Observatoire de Paris Institut national de recherche scientifique français Univerité Pierre et Marie Curie Université Paris Diderot - Paris 7

James Webb : premières images d’une exoplanète dans l’infrarouge moyen

mardi 6 septembre 2022

Neuf mois après son lancement, le télescope spatial James Webb fournit des images inédites d’une exoplanète, les premières jamais obtenues dans l’infrarouge moyen. Une équipe d’astronomes français, impliquée dans les observations de cette planète et dans la conception des coronographes du télescope, nous explique comment ce type d’images va révolutionner notre connaissance des mondes extrasolaires.

Lancé le 25 décembre 2021, le James Webb a terminé sa phase de tests en juillet 2022. Les programmes scientifiques ont depuis débuté et produisent déjà leurs premiers résultats, dont la première image d’une exoplanète obtenue dans l’infrarouge moyen : HIP 65426 b. Il s’agit d’une exoplanète géante très jeune, d’environ 15 millions d’années, située à 90 unités astronomiques de son étoile. D’une masse estimée à environ 7 masses de Jupiter, elle avait été découverte avec l’instrument SPHERE au Very Large Telescope en 2017. Les instruments du James Webb rendent désormais possible son observation directe.

Images de l'exoplanète HIP 65426 b observées par NIRCAM (3.3 et 4.4 microns) (...)
Images de l’exoplanète HIP 65426 b observées par NIRCAM (3.3 et 4.4 microns) et MIRI (11.4 et 15.5 microns)

L’étoile blanche indique la position de l’étoile hôte.
Crédit NASA/STScI/ESA publié par Carter et al. 2022.

C’est grâce aux instruments NIRCAM et MIRI que l’exoplanète HIP 65426 vient d’être observée, dans le cadre d’un programme « Early Release Science » mené par une collaboration internationale incluant plusieurs chercheurs français des laboratoires de l’IPAG, du LAM, du LESIA, du CEA, et du Laboratoire Lagrange. MIRI est le seul instrument en infrarouge moyen du James Webb. Son système imageur a été conçu en partie par un consortium de laboratoires français mené par le CEA/AIM. Il embarque un système coronographique grâce auquel on peut atténuer la lumière provenant de l’étoile centrale, ce qui permet d’obtenir des images des exoplanètes et d’étudier leur atmosphère. Les coronographes de MIRI, reposent sur une innovation technologique inventée à l’Observatoire de Paris-PSL. Selon Anthony Boccaletti, “les performances sont meilleures que celles initialement prévues”.

Images coronographiques simulées (en haut) et mesurées (en bas) avec les 4 (...)
Images coronographiques simulées (en haut) et mesurées (en bas) avec les 4 coronographes de MIRI

Les 4 coronographes de MIRI fonctionnent aux longueurs d’onde 10.65, 11.40, 15.50 et 23.00 microns (Boccaletti et al. 2022).

La publication récente de ces résultats montre que la lumière stellaire peut être atténuée d’un facteur 10 000 à 100 000. “Ces coronographes fonctionnent aux longueurs d’ondes de 10.65, 11.40 et 15.50 microns, choisies spécialement pour sonder l’atmosphère des exoplanètes géantes, identifier des molécules comme l’ammoniac, et complémenter les observations obtenues au sol en infrarouge proche", précise Pierre Baudoz.

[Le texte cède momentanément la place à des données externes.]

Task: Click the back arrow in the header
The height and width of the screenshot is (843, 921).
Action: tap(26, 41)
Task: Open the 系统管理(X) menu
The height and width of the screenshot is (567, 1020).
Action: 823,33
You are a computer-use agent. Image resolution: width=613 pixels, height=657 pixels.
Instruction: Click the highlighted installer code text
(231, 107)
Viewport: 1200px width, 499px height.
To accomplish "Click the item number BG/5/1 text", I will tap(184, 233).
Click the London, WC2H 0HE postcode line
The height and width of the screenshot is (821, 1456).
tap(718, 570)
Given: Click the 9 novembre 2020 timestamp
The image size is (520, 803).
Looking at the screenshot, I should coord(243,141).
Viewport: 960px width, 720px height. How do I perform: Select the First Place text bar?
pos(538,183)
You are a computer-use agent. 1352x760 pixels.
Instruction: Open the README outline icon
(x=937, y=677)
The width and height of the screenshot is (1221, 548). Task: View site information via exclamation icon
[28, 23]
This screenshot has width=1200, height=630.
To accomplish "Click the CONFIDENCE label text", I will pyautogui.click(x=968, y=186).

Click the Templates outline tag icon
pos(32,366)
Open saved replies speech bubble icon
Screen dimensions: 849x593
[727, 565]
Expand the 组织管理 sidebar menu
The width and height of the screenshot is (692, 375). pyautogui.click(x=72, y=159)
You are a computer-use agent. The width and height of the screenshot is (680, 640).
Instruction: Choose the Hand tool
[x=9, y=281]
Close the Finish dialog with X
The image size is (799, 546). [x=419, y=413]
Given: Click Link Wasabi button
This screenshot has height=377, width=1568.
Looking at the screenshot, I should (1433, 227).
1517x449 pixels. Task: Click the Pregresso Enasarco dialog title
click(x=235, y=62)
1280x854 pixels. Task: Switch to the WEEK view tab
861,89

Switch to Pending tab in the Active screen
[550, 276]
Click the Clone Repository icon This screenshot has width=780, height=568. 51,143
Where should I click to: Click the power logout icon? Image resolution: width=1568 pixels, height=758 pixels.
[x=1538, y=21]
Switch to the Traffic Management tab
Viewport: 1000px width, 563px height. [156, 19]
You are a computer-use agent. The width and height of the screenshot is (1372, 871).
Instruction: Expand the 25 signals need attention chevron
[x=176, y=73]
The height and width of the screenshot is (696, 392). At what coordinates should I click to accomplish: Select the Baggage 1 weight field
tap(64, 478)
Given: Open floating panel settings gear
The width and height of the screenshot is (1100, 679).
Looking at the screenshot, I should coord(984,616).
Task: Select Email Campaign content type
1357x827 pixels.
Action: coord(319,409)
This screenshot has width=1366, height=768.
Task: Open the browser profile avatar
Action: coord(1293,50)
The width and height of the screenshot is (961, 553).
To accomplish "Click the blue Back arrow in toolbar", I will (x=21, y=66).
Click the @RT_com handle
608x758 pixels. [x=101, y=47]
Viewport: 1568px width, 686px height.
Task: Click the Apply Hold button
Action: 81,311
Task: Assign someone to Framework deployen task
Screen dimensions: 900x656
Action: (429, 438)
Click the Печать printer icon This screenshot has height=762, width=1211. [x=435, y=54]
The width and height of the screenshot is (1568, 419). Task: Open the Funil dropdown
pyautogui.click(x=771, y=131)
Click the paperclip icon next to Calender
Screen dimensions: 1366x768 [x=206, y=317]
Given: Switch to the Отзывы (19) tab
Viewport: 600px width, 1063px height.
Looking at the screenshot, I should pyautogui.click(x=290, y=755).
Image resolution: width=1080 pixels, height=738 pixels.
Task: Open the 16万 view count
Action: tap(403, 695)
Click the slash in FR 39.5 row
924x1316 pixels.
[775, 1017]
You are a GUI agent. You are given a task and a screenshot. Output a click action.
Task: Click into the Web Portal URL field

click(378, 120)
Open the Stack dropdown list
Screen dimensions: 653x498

Les données recueillies sur HIP 65426 b fournissent la première mesure fiable de la température qui règne dans l’atmosphère de cette exoplanète : 1400°C. “Cela correspond à la température de la flamme d’un briquet. On s’attend ainsi à ce que des petits grains de poussière formés de silicates se forment et restent en suspension dans l’atmosphère de l’objet”, note Mickaël Bonnefoy, chercheur à l’Institut de Planétologie et d’Astrophysique de Grenoble (IPAG). “JWST démontre son potentiel pour étudier en détail les propriétés physico-chimiques de ces mondes extrasolaires et mieux comprendre leur formation. Les images pourraient aussi révéler de nouvelles planètes encore inconnues dans ces systèmes”, renchérit Gaël Chauvin de l’Observatoire Lagrange (Nice).

Ces images spectaculaires sont les premières d’un programme entier dédié aux observations directes de systèmes exoplanètaires proches. "Nous travaillons maintenant sur les images d’un système encore plus jeune de 5 millions d’années, autour duquel il reste encore énormément de gaz et de poussière” indique Élodie Choquet, chercheuse au Laboratoire d’Astrophysique de Marseille (LAM). Avec ces analyses, nous saurons si ces poussières contiennent de la glace d’eau comme les comètes dans notre système solaire.